### MATERIALS PROVIDED:
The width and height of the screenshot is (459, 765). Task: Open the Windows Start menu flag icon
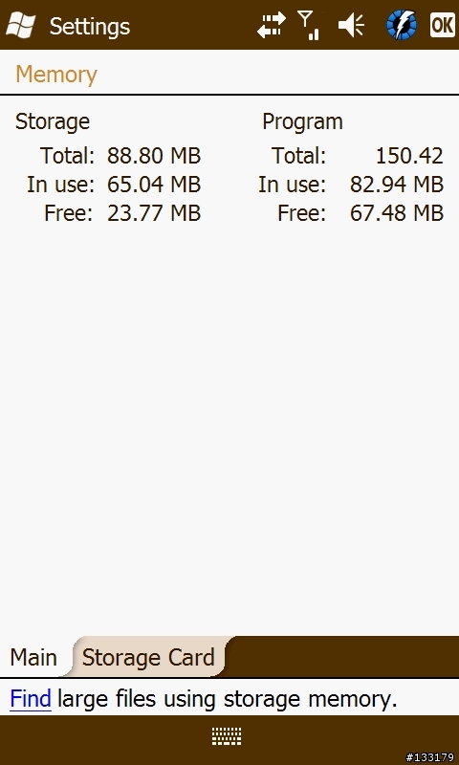tap(21, 25)
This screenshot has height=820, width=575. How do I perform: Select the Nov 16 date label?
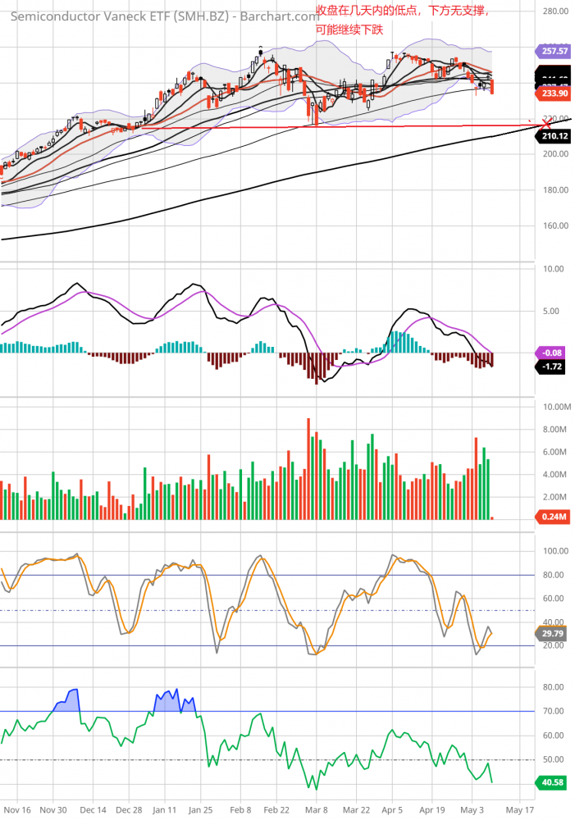[x=16, y=809]
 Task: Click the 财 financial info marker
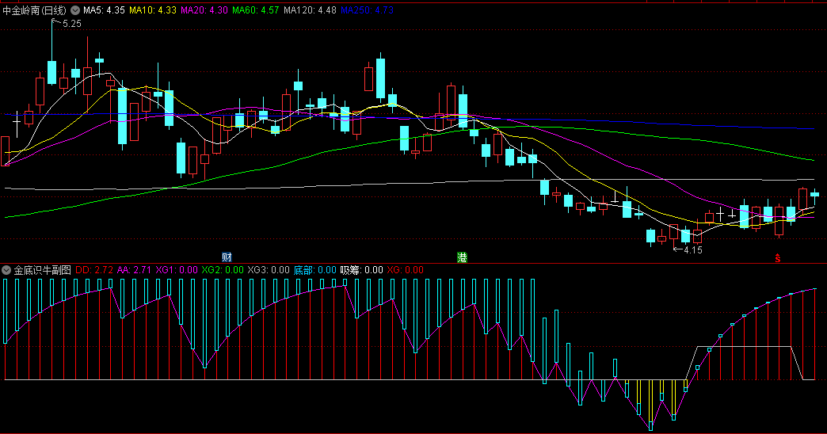click(x=227, y=257)
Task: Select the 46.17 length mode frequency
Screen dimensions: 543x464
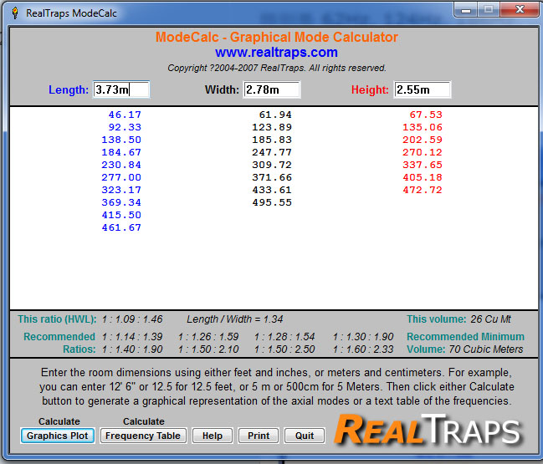Action: tap(125, 115)
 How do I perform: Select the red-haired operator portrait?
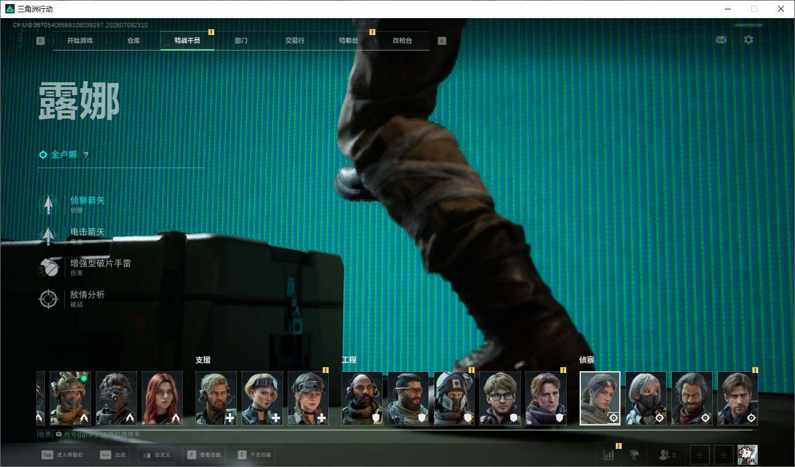(162, 398)
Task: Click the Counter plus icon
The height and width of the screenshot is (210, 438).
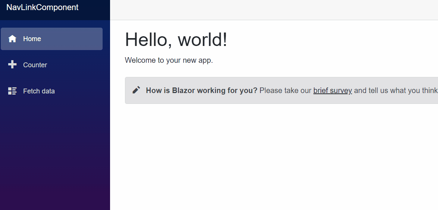Action: pyautogui.click(x=12, y=65)
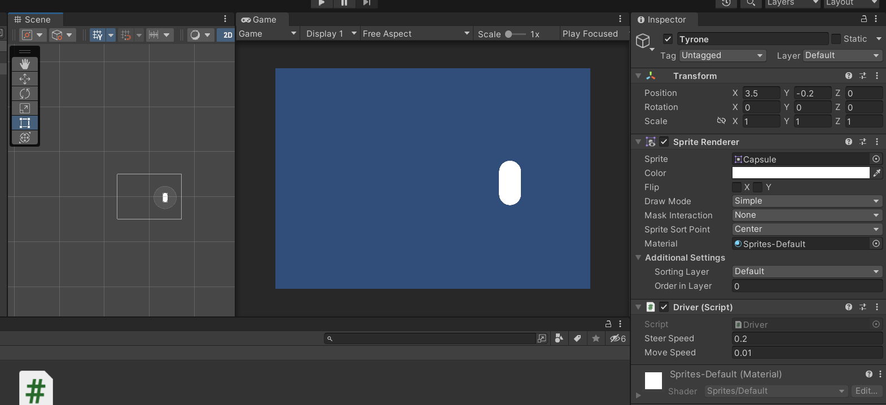Collapse the Transform component section
The width and height of the screenshot is (886, 405).
point(638,76)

### ASSIGNMENT:
All of the material above should be reproduced exactly, except the pictures.

### WRITTEN RESPONSE:
The width and height of the screenshot is (459, 765). Task: Open the Windows Start menu flag icon
tap(21, 25)
This screenshot has height=820, width=575. How do I perform: Select the Nov 16 date label?
[x=16, y=809]
 Task: Click the 财 financial info marker
click(x=227, y=257)
Task: Select the 46.17 length mode frequency
Screen dimensions: 543x464
Action: tap(125, 115)
 How do I perform: Select the red-haired operator portrait?
(162, 398)
Task: Click the Counter plus icon
The height and width of the screenshot is (210, 438).
Action: pyautogui.click(x=12, y=65)
Collapse the Transform component section
The width and height of the screenshot is (886, 405).
point(638,76)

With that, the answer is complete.